Xiang Changge said nothing. She turned and walked out of the kitchen. Aunt Yang craned her neck after her and saw her heading toward the elevators.
Heading for the elevator… so she was going upstairs?
To do what? See the miss? What for? Surely not to tell her she ate like a fly?
That couldn’t be. The miss was the miss and the butler was the butler…
Uneasy, Aunt Yang hesitated for a moment, then set the tray down and hurried after her.
When Xiang Changge stepped out of the elevator, she heard music—recorded, not played live, from speakers with excellent sound.
Following the sound down the corridor, she quickly reached the small sitting room on the third floor.
Beyond that was the balcony. The glass doors between the two were wide open, and the side windows on the balcony stood ajar as well.
Mountain nights ran cool. The night air, heavy with moisture, blew through the open windows into the room. Xiang Changge could smell the faint, clean scent of the outdoors, tinged with cold.
Yu Qing sat cross‑legged on the wool rug in the sitting room, black hair spilling down her back. The light above her cast a halo around her small frame.
The speakers in front of her were playing a low, mellow tune. Within that cocoon of sound, Yu Qing sat alone, slowly piecing together a dense jigsaw puzzle.
Xiang Changge lingered for a while in the shadowed bit of hallway that opened into the sitting room, then walked forward.
She deliberately let her heels tap audibly on the floor, the steady clack‑clack drawing Yu Qing’s attention so that she noticed her presence without being startled.
Yu Qing turned, her long lashes casting shadows under her eyes.
Perhaps because she had just been lost in her own world, her gaze was flat and lifeless.

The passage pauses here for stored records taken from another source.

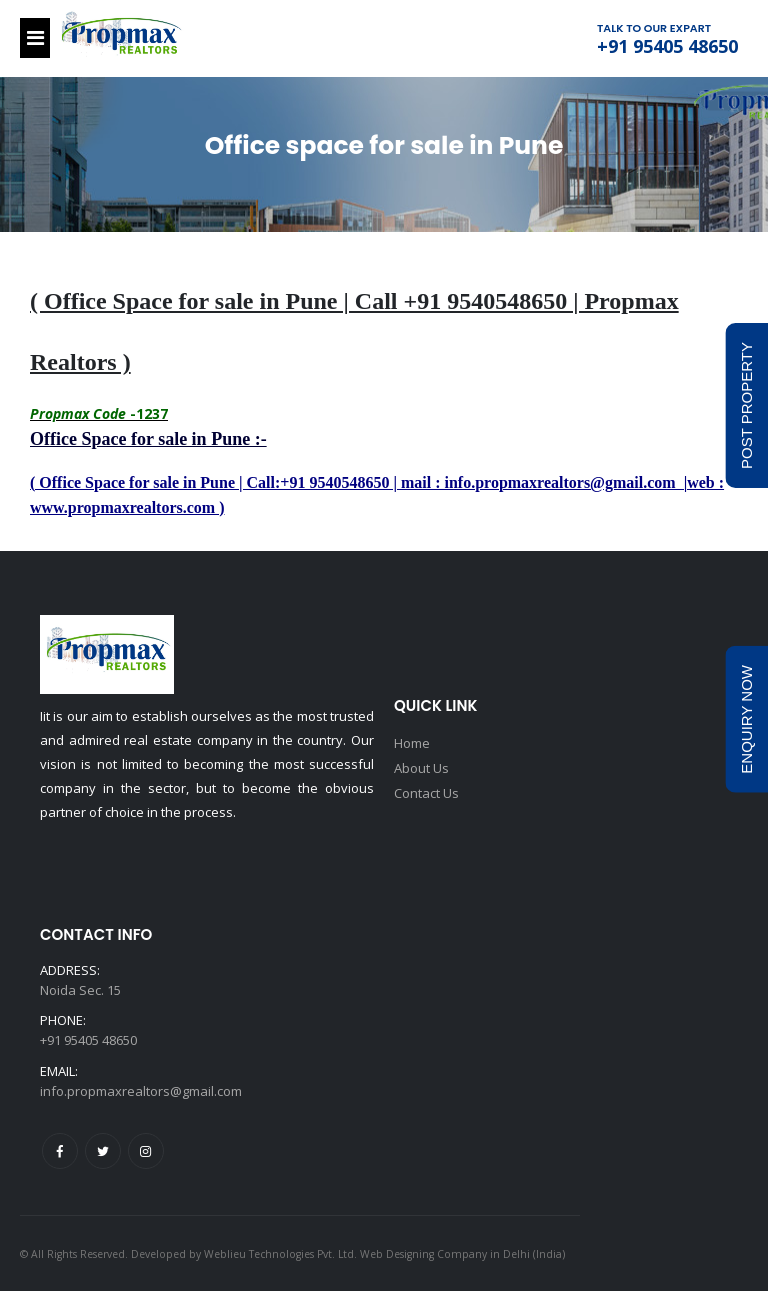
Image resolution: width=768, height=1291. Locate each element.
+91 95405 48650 (667, 46)
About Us (421, 767)
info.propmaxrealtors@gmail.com (141, 1091)
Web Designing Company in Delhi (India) (462, 1254)
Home (412, 743)
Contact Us (426, 791)
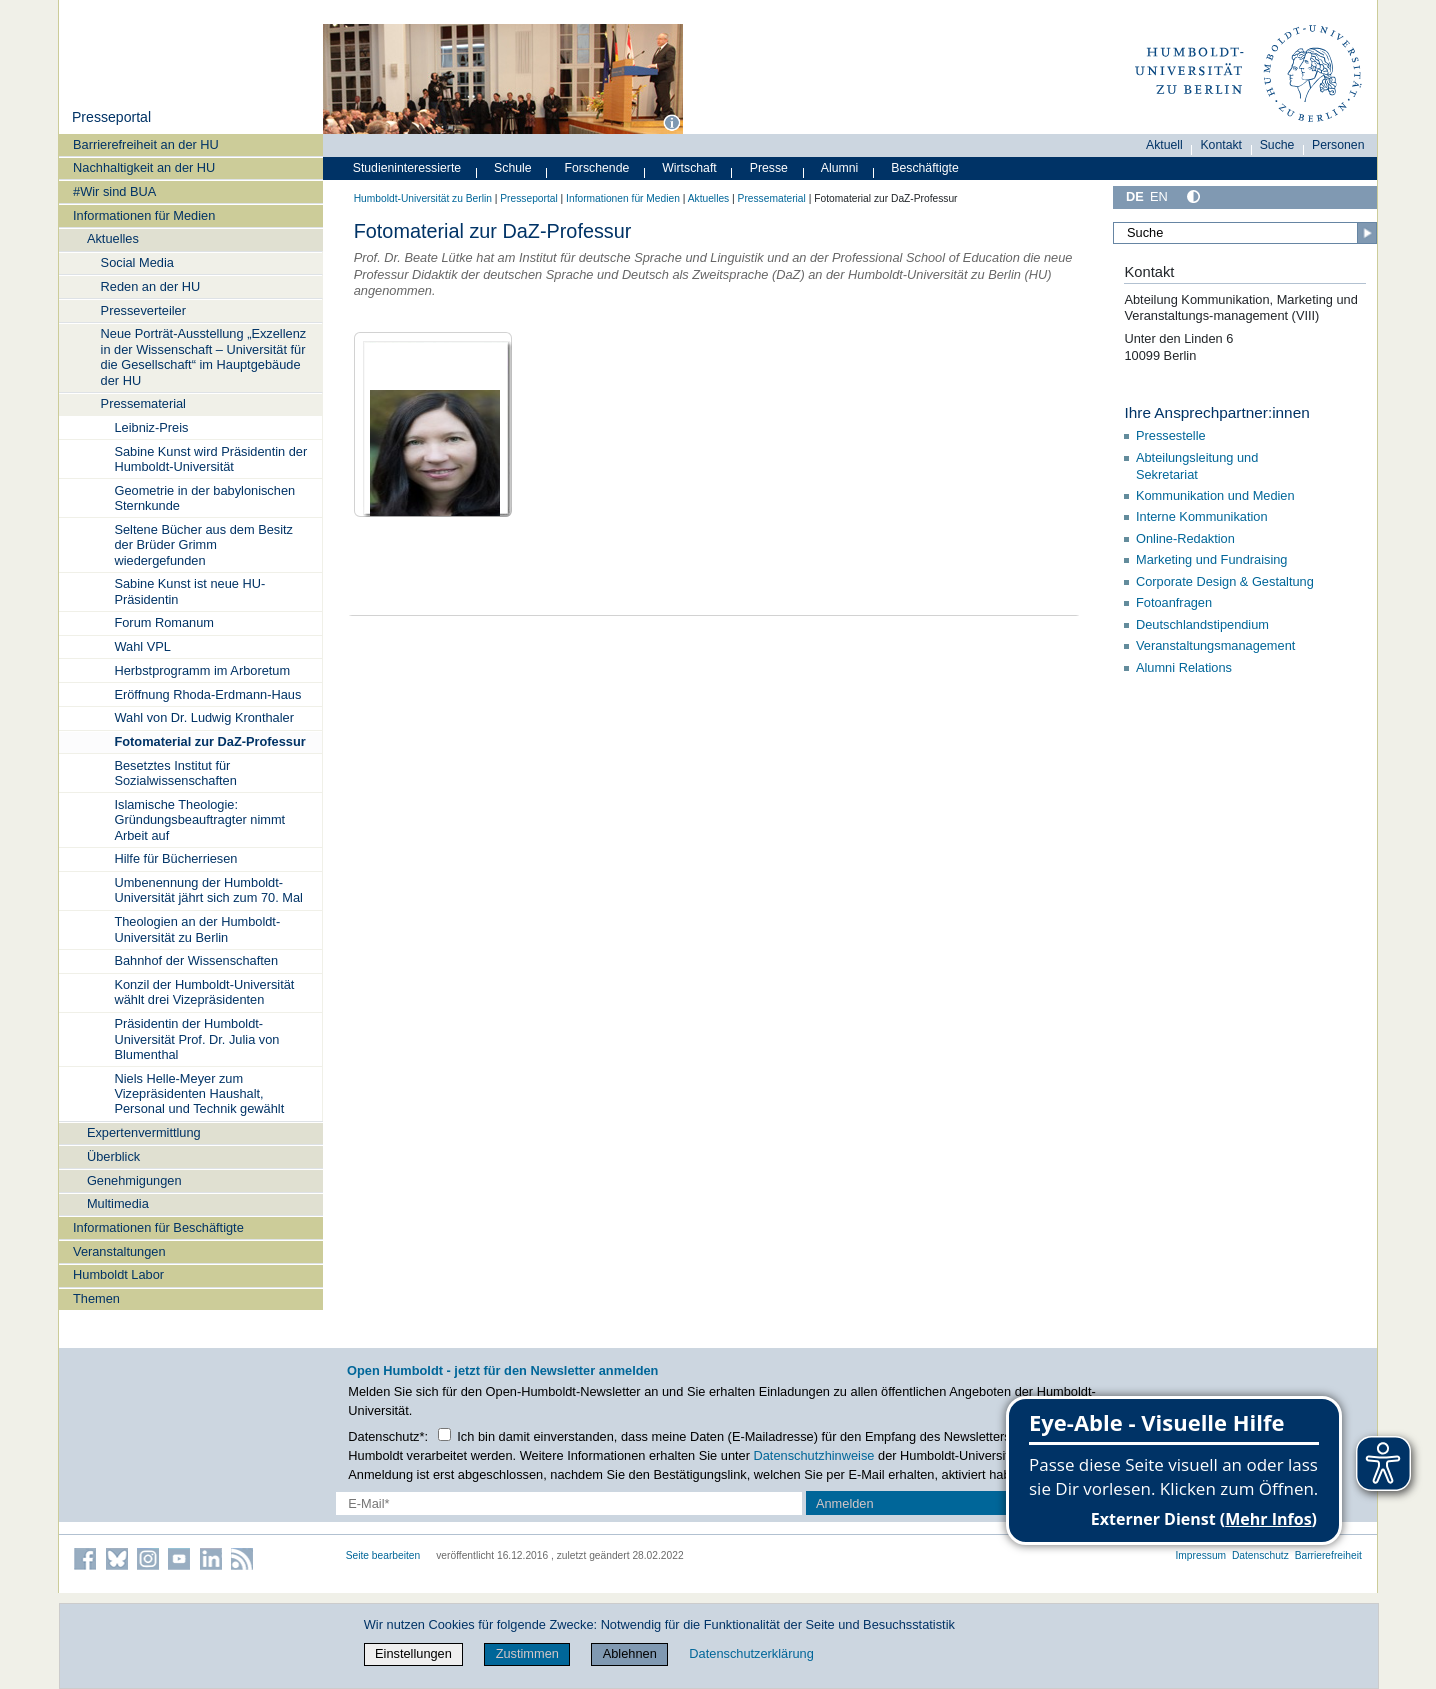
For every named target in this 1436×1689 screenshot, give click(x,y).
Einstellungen (413, 1653)
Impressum (1200, 1555)
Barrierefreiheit (1328, 1555)
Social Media (137, 262)
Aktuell (1164, 145)
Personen (1338, 145)
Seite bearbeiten (383, 1555)
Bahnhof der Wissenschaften (196, 960)
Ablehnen (630, 1653)
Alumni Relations (1184, 667)
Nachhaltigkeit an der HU (144, 167)
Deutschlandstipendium (1202, 624)
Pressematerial (143, 403)
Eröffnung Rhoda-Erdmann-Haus (207, 694)
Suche (1277, 145)
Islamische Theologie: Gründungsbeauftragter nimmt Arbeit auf (199, 820)
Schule (513, 168)
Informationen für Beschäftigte (158, 1227)
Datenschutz (1260, 1555)
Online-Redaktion (1185, 538)
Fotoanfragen (1174, 602)
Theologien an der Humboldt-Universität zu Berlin (197, 929)
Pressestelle (1172, 435)
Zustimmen (527, 1653)
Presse (769, 168)
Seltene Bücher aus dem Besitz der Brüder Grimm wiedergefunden (203, 545)
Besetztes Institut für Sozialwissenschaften (175, 773)
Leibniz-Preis (151, 427)
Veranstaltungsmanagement (1215, 645)
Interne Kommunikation (1202, 516)
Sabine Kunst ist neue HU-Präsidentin (189, 591)
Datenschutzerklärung (751, 1653)
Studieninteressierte (407, 168)
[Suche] (1245, 233)
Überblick (113, 1156)
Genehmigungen (134, 1180)
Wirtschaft (689, 168)
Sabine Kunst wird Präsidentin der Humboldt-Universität (210, 459)
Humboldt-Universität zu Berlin (423, 198)
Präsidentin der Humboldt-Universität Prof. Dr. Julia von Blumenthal (196, 1039)
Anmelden (845, 1503)
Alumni (840, 168)
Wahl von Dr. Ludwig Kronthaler (203, 717)
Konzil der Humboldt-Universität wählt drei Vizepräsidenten (204, 992)
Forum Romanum (164, 622)
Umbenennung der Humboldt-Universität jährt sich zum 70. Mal (208, 890)
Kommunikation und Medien (1217, 495)
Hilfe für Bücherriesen (175, 858)
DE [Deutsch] (1135, 196)
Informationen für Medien (144, 215)
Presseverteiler (143, 310)
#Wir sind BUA (114, 191)
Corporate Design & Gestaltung (1226, 581)
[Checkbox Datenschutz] (444, 1434)
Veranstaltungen (119, 1251)
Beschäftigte (925, 168)
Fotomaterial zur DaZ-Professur (209, 741)
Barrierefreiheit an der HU (146, 144)
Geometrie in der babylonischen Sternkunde (204, 498)
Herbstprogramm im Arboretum (202, 670)
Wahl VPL (142, 646)
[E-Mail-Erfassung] (569, 1503)
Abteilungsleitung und (1197, 457)
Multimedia (118, 1203)
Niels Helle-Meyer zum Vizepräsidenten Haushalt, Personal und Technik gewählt (199, 1094)
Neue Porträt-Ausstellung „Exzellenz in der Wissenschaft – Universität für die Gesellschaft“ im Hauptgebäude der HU (204, 356)
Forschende (597, 168)
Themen (96, 1298)
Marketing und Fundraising (1212, 559)
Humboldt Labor (118, 1274)
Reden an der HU (151, 286)
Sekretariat (1167, 474)
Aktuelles (113, 238)
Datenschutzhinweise (814, 1455)
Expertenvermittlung (144, 1132)
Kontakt (1221, 145)
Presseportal (111, 117)
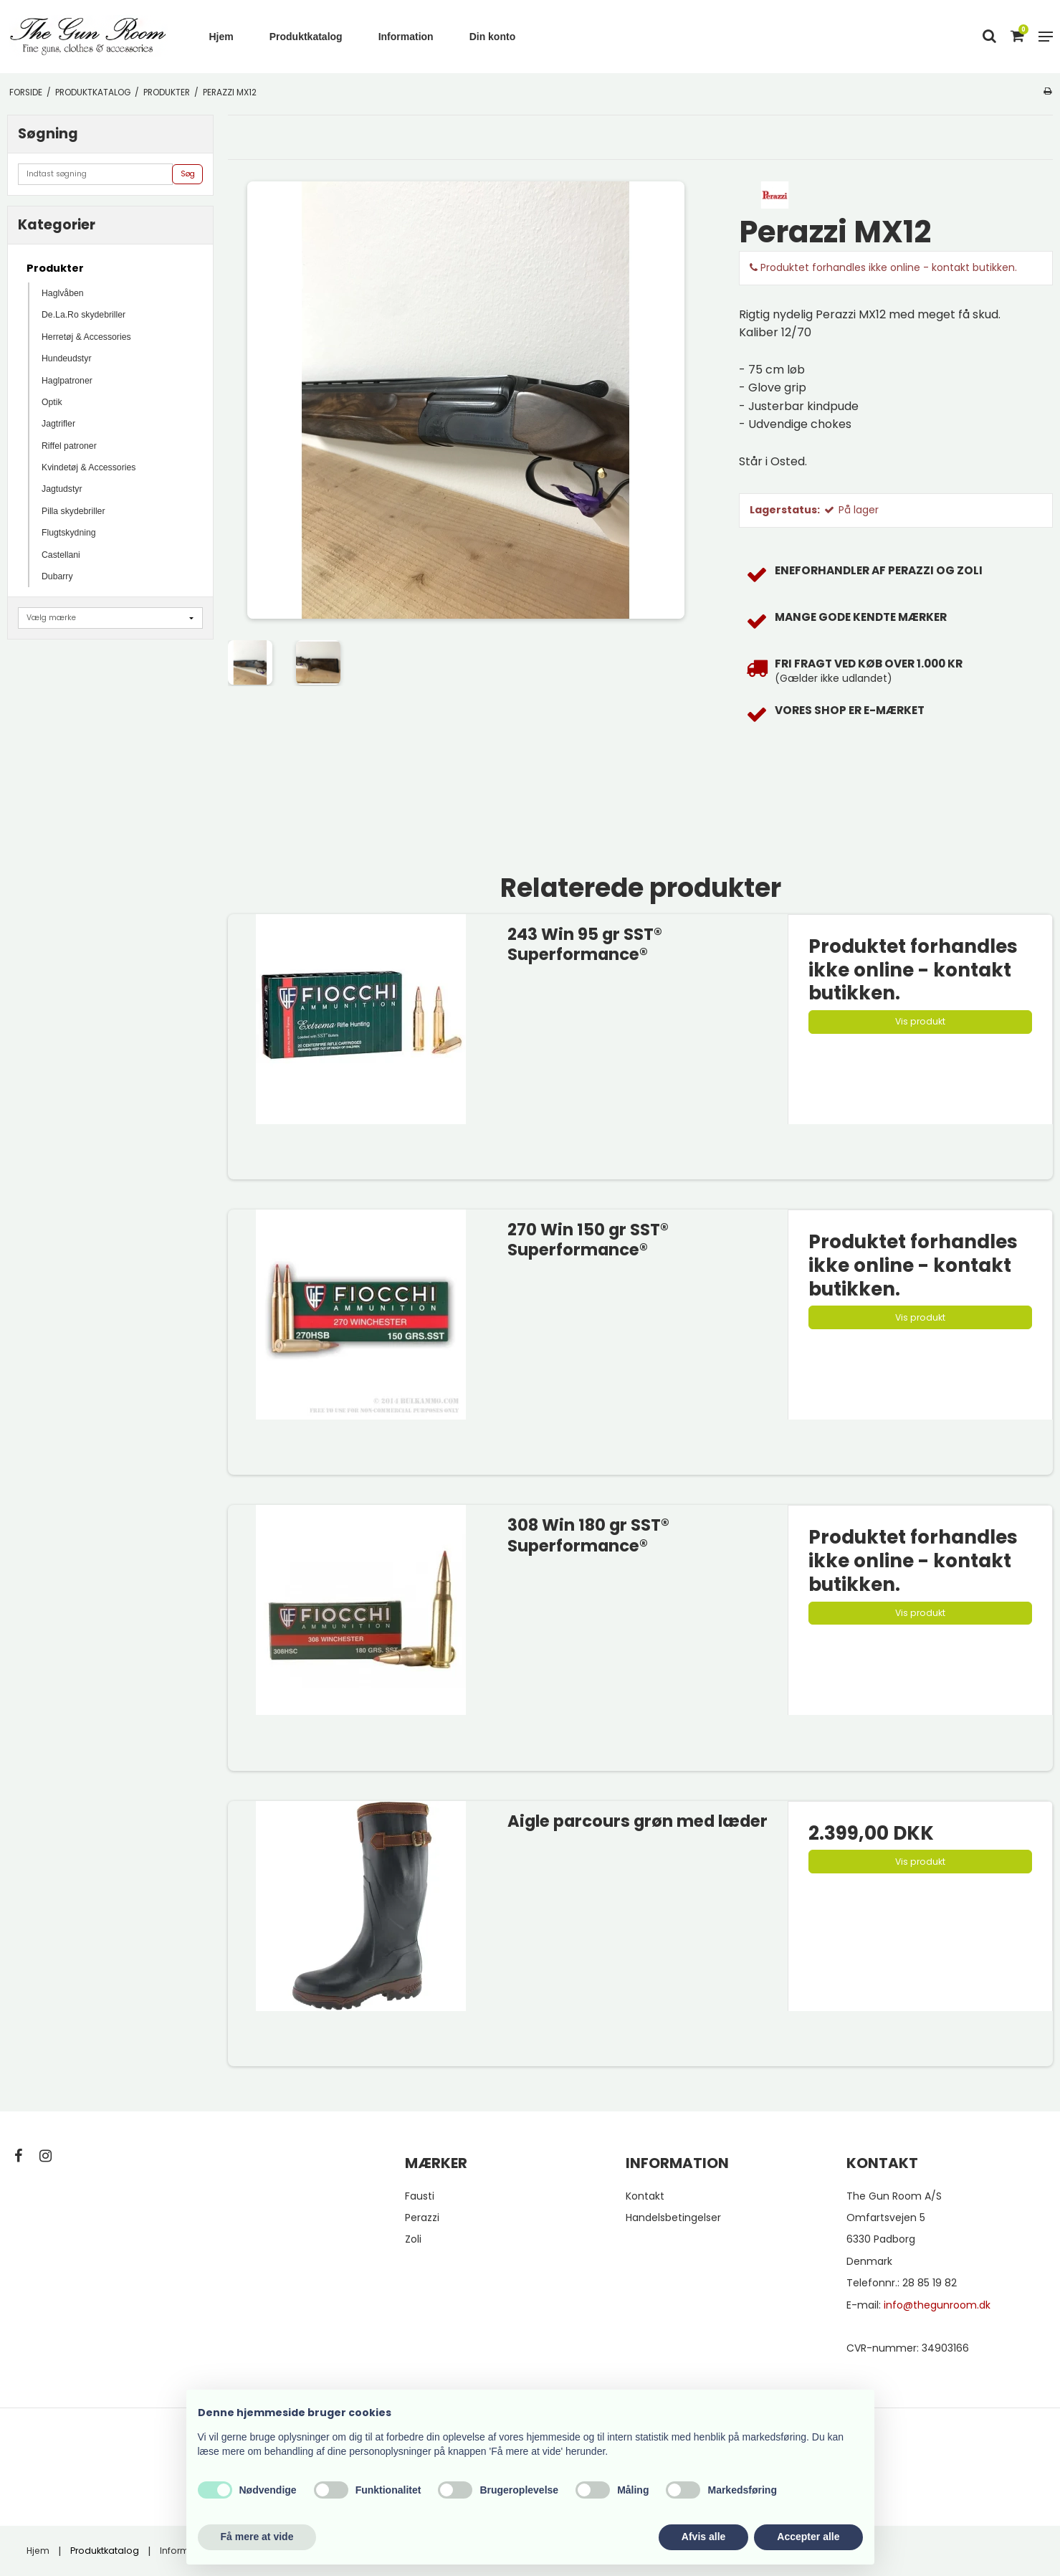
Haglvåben (63, 293)
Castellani (61, 555)
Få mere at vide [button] (257, 2536)
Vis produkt (920, 1021)
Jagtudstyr (62, 489)
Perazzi (422, 2217)
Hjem (221, 36)
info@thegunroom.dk (937, 2305)
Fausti (419, 2196)
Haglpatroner (67, 381)
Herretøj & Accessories (86, 337)
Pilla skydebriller (73, 511)
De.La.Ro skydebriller (83, 315)
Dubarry (57, 576)
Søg (188, 173)
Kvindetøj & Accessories (88, 467)
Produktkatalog (306, 36)
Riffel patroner (69, 446)
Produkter (55, 268)
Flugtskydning (69, 533)
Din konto (492, 36)
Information (406, 36)
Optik (52, 402)
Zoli (413, 2239)
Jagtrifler (58, 424)
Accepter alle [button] (808, 2536)
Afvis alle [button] (703, 2536)
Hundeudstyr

Only when she saw that it was Xiang Changge did a faint ripple pass through her eyes, gone again an instant later.
She glanced at her, then lowered her head to her puzzle again, asking in a low voice, “What is it?”
Xiang Changge didn’t stop until her toes touched the edge of the wool rug.
Looking down at the woman sitting at her feet, she asked, “Do you want to keep a pig, or a dog?”
Yu Qing, who had just found the perfect puzzle piece, froze, her hand suspended in midair. She blinked.
Was there something wrong with her hearing?
After a moment, she raised her head slightly, confused. “What did you say?”
Xiang Changge lowered her eyes, lids half‑drooped, and met her gaze.